共同通信社の2019年9月7日配信の「大学の理系論文数20年間伸びず 競争原理導入、奏功せず」という記事を読み、前々から思っていた通りだと納得し、かつ、危機感を強めました。まず記事を引用します。
日本の大学の理系論文数が、政府による研究予算の抑制や競争原理拡大と軌を一にして2000年ごろから伸びが止まり、20年近く頭打ちの状態になっていることが7日、分かった。世界では米国や中国の論文数が飛躍的に伸びており、質の高い論文数を示す国別世界ランキングで日本は00年の4位から16年は11位に低下。研究活性化策として導入した競争原理の拡大が奏功しなかった形で、政策に疑問の声も出ている。
そもそも「競争原理を導入すれば、研究が活性化する」という前提が誤っています。

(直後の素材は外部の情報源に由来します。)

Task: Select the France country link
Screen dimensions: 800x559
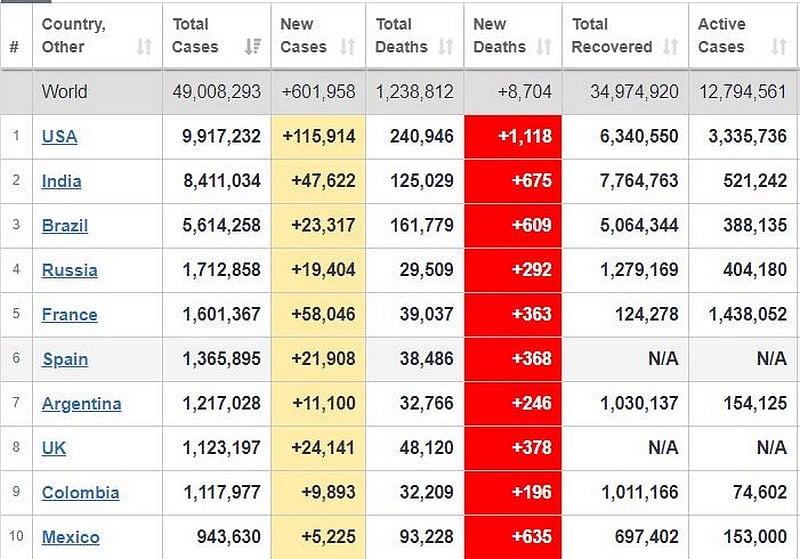Action: point(69,315)
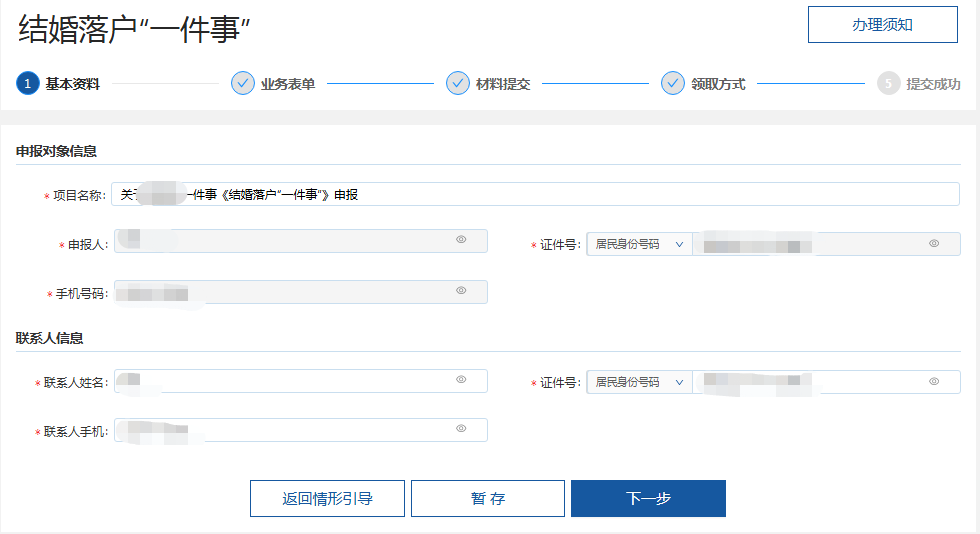Switch to the 材料提交 step label
Viewport: 980px width, 534px height.
click(x=503, y=84)
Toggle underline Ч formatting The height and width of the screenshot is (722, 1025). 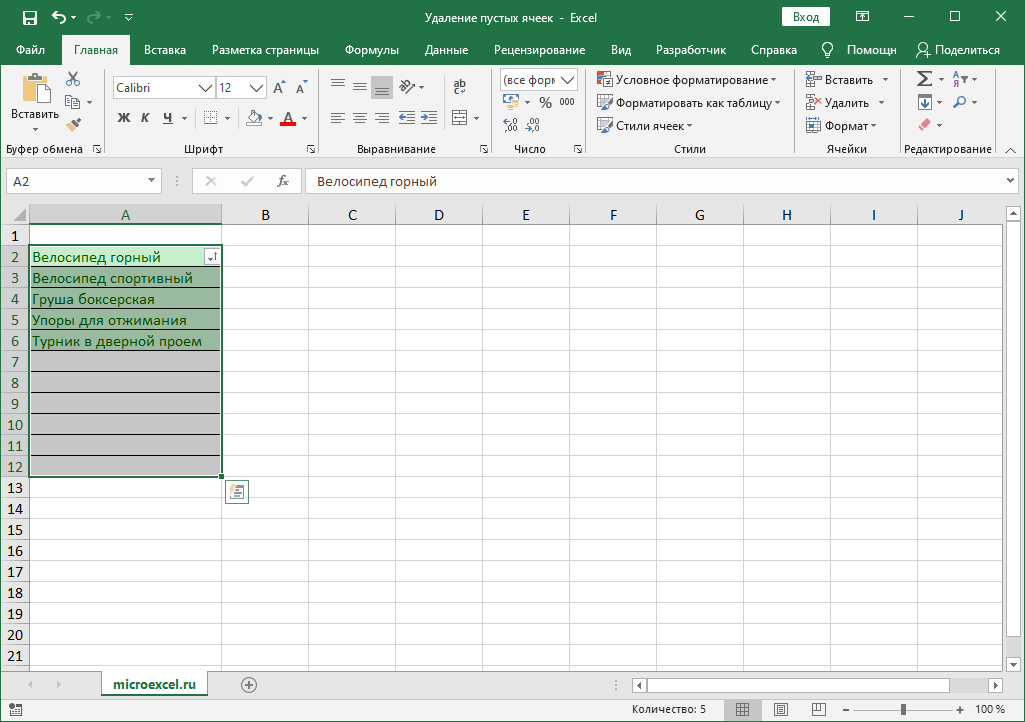click(x=168, y=118)
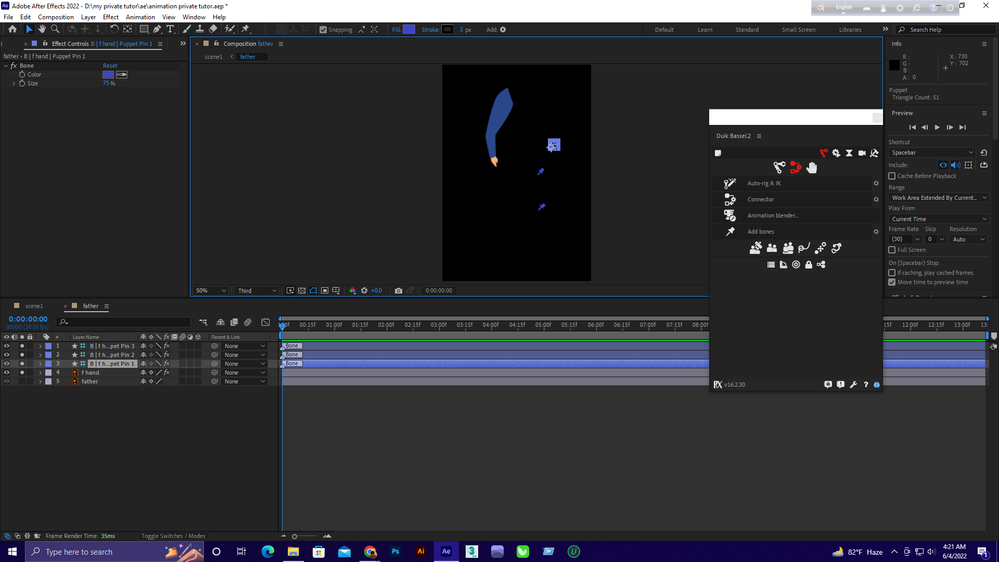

研究者の自主性や知的好奇心、学問の自由や大学の自治、安定して研究に打ち込める環境といった要素が、研究活性化には不可欠だと思います。この20年ほどの文部科学行政は競争原理導入や市場化に力を入れてきましたが、その方向性が誤っていたことの証左ではないでしょうか。
新自由主義的な行政改革は「競争原理を導入すれば、効率的になる」というイデオロギーに支えられています。実証的に証明されたわけでもないのに、多くの人が「競争原理や市場化が行政を効率化する」と信じて、「小さな政府」へと向かう行革が進められてきました。しかし、この競争原理至上主義のイデオロギーもかなりあやしいことが徐々に明らかになってきています。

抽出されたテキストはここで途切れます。